This article explores the ways in which Antonioni’s work constitutes a historically embedded, yet still radical cinema in which the filmmaker’s famous modernism and a highly developed form of realism coexist in provocative and generative ways. Despite the considerable and diverse claims of his other work, in my view Antonioni’s first four 1960s films – L’avventura (The Adventure, 1960), La notte (The Night, 1961), L’eclisse and Il deserto rosso (Red Desert, 1964) – remain the epicentre of this remaking of the cinematic image, and will be the focus ahead.

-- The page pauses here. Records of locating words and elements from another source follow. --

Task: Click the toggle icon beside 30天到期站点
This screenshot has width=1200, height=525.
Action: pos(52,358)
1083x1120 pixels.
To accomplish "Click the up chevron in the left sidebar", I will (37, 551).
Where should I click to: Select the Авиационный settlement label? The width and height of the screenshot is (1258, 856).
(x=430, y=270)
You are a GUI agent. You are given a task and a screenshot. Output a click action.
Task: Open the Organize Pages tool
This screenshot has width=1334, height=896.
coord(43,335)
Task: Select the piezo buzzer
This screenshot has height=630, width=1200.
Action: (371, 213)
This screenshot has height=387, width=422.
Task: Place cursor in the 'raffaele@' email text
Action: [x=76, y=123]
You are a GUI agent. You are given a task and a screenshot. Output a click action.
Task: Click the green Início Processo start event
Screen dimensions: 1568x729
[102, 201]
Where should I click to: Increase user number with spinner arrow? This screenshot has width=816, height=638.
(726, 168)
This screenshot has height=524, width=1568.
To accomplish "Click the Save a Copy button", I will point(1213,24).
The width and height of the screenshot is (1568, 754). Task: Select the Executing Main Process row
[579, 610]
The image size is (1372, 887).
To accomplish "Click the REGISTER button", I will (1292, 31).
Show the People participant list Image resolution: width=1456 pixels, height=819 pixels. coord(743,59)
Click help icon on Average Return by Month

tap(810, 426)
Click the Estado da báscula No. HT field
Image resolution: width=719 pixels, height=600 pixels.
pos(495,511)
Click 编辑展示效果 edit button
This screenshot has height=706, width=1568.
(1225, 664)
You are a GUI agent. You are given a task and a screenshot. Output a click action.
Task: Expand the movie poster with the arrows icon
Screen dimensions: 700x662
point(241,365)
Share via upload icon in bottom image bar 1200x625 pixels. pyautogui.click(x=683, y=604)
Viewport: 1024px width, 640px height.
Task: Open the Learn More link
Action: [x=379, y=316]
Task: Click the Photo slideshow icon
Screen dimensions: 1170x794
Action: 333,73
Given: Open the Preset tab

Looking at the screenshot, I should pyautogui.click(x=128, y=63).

A modernist recasting of realism

Describing what he sees as the central contradiction and enabling antinomy of modernist works, P. Adams Sitney writes that they “stress vision as a privileged mode of perception, even of revelation, while at the same time cultivating opacity and questioning the primacy of the visible world.”(5) He later quotes a passage from Maurice Blanchot that illustrates the resulting material, aesthetic, and conceptual reality: “(P)resent in its absence, graspable because ungraspable, appearing as disappeared.”(6) Such is the paradoxical, inherently dialectical enunciation of the overtly modernist recasting of realism exemplified by Antonioni’s mature cinema of the early 1960s. This is made possible partly by the immanent, far from rarefied on-screen reality that floods these films, incorporating a very real post-war Italy. But it is also brought about by means of the filmic image itself. Rather than continuing debates concerning metaphysical schemas of religious or secular values, Antonioni’s cinema is concerned with larger yet also more quotidian forces. As transformed by post-war modernity, it is space and time that make up the historically specific world both portrayed and exemplified by these films: the only reality on offer.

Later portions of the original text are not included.